Elas, as insensatas, já nos colocam muito cedo, já na infância, cara a cara com
o devir, que nos impõe efetuações e modificâncias. No entanto, algumas vezes,
experimentamos essas mortes tortamente, e recuando, bloqueamos ou temos
bloqueada nossa produção desejante. Sequencialmente caímos no buraco das etiquetas: adapte-se/adeque-se/corresponda/atenda. O que me importa aqui é marcar que há uma profunda diferença entre sentir-se desconfortável com o existir e calçar
um modelo para apaziguar, dar trégua à vida, e sentir-se desconfortável com o
existir e inventar jeitos sempre novos, sempre mais potentes, para enchê-la de
sentidos (não de significados).
Este segundo caminho não é caminho, é degrau peça-única, é
pedaço de pista, é asfalto novo, é paralelepípedo recém-colocado, pois não está
modelado, há de ser singularmente inventado por cada um, a cada passo. Nesse
pisar, as nuances solitárias saltitam, e junto delas as inúmeras possibilidades
de conexões e encontros. É pisar colado na experimentação, que implica risco e
abertura (também prudência) e a conquista de si mesmo, que brota do assíduo
comparecimento às próprias responsabilidades (e não obrigações). Esse modo de
vida implicado e intenso (portanto, alegre), pede a contemplação de vazios, como
a poesia de Manoel de Barros, que aponta para esses vazios, “que são maiores e
até infinitos”. O poeta descobriu que “escrever poderia ser o mesmo que
carregar água na peneira”, descobriu que escrever maquinava seu desejo, o
colocava em devir. Talvez este seja um presente-brinquedo de Manoel: instigar a
viver como quem carrega água na peneira... em fluxo e em criação. Ele mesmo
escreveu: “Tudo que eu não invento é falso”. Por que aquilo que não inventamos
para nós mesmos haveria de ser verdadeiro?

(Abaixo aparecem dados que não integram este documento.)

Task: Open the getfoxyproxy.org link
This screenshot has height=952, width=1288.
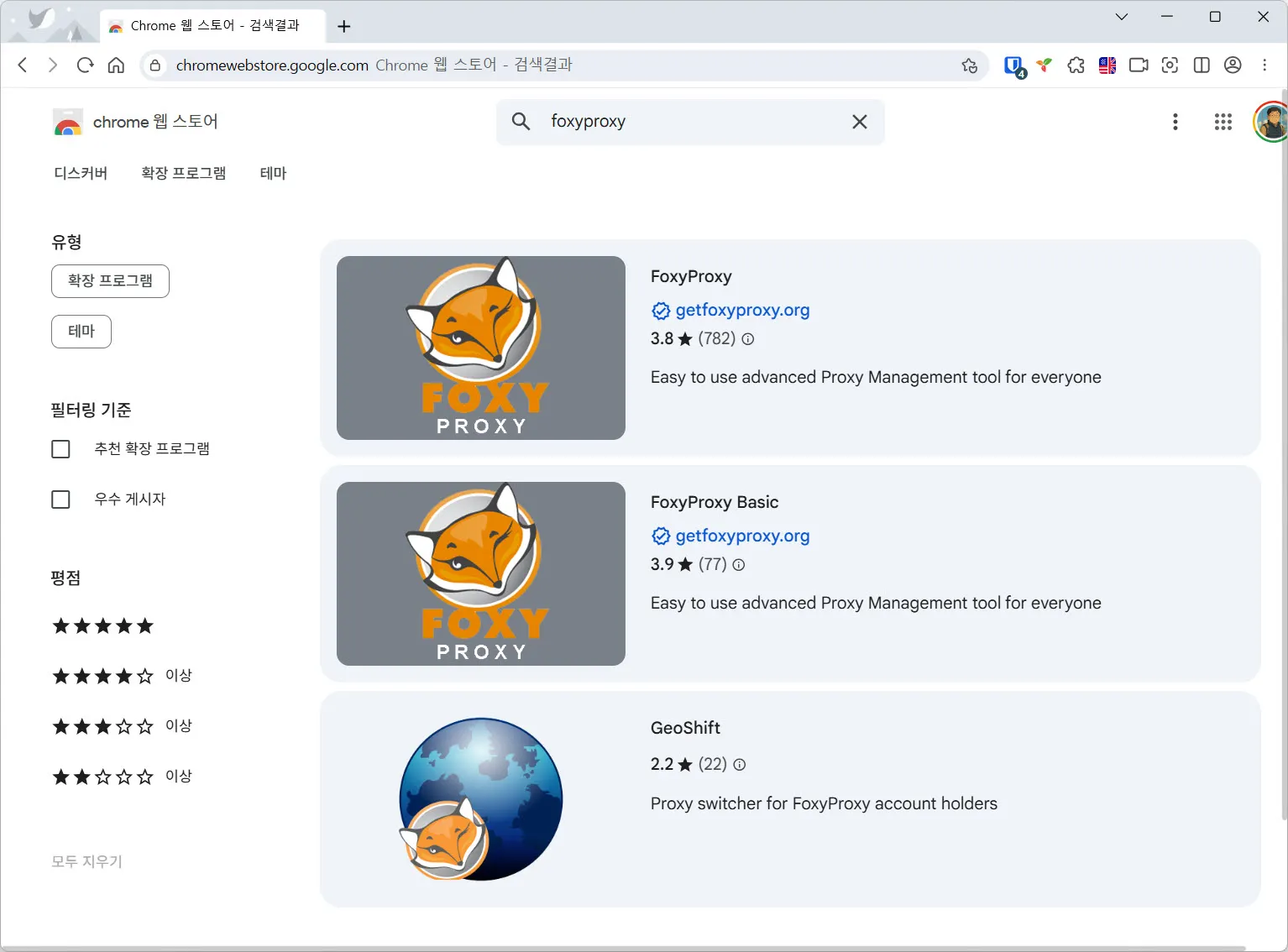Action: click(742, 310)
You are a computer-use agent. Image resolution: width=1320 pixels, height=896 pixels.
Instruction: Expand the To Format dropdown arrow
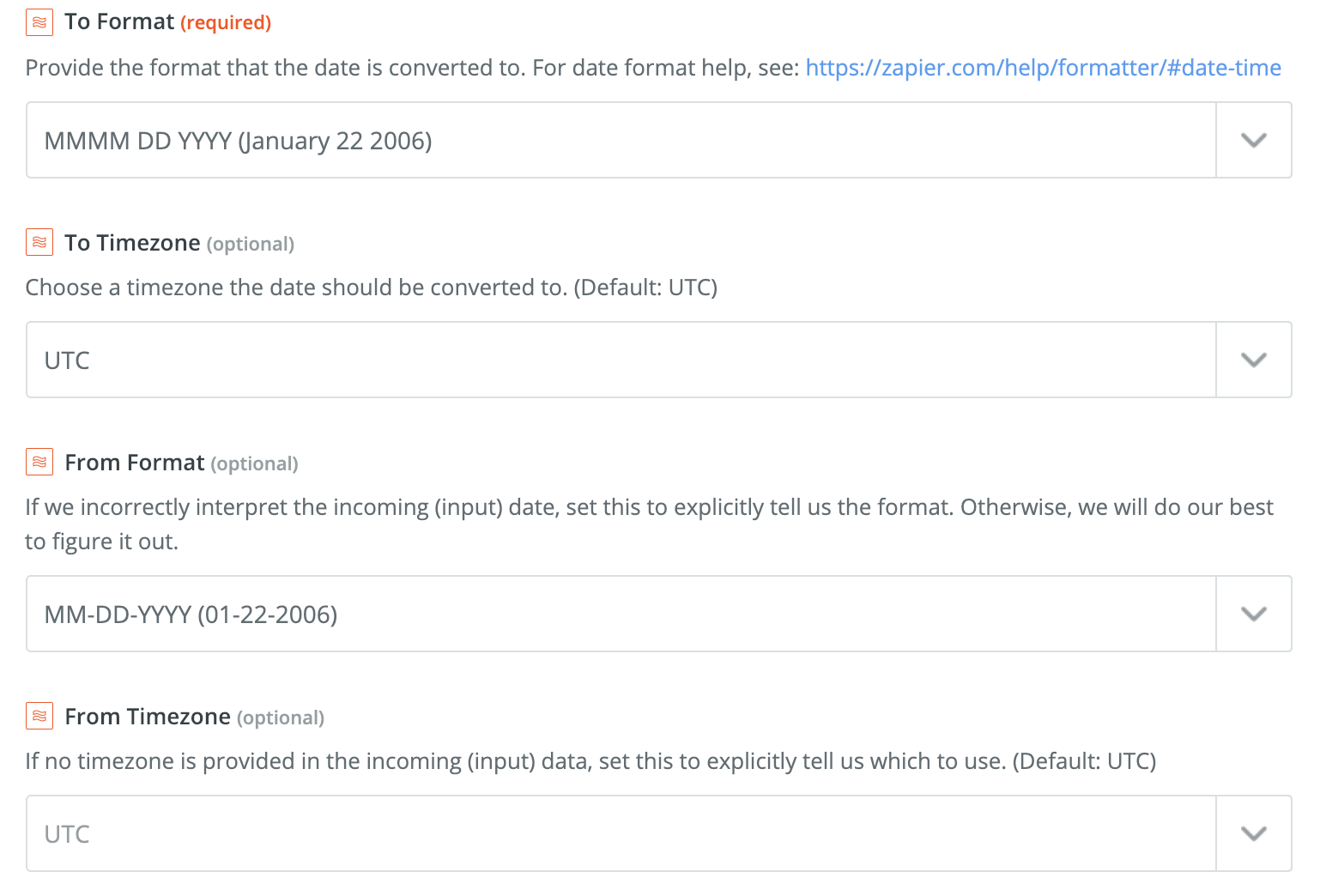[x=1253, y=141]
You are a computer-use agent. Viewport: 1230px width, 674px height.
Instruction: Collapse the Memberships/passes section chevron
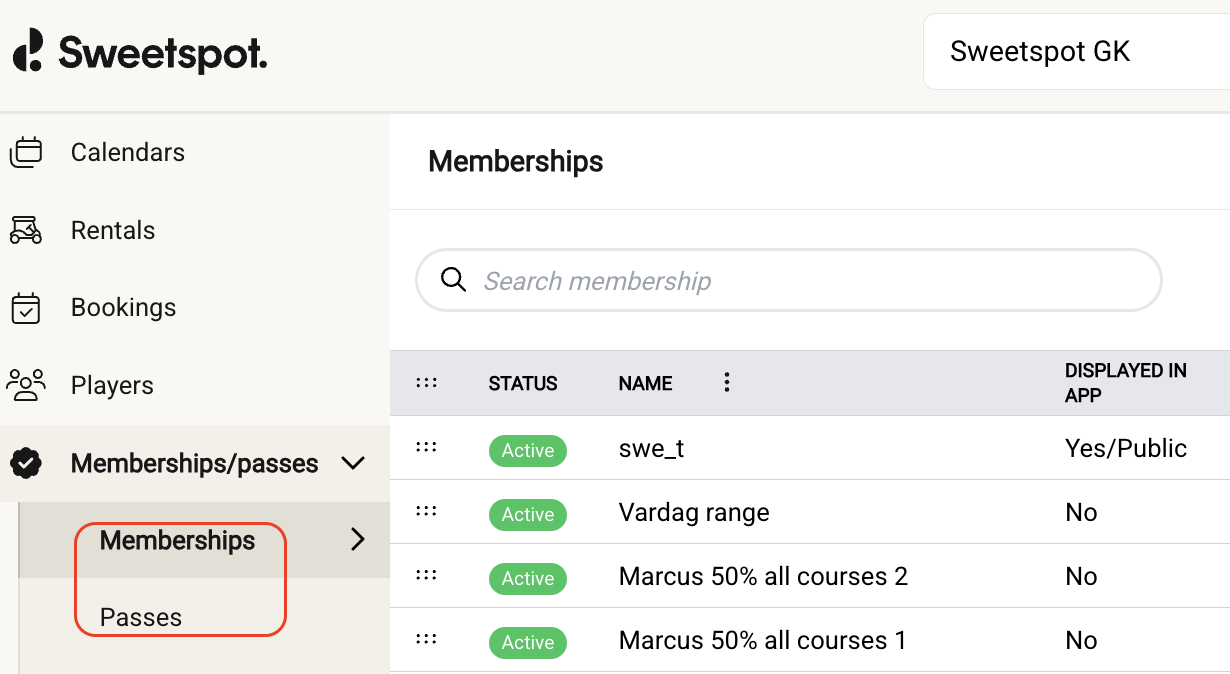click(353, 463)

Pode parecer caótico demais, mas é um modo de cuidar de si,
do próprio corpo, das próprias relações e encontros, partindo das afecções e
percepções paridas nas experimentações, a fim de ir criando superfície, ir criando
a própria língua (das composições com a língua própria e as estrangeiras), ir dando lugar a um desejo produtor que se expande em sua
própria direção, e que dessa forma ultrapassa limites antigos, trepa no muro e
cai do outro lado, vai lá ver o que há de bom e o que há de ‘nem tão bom’.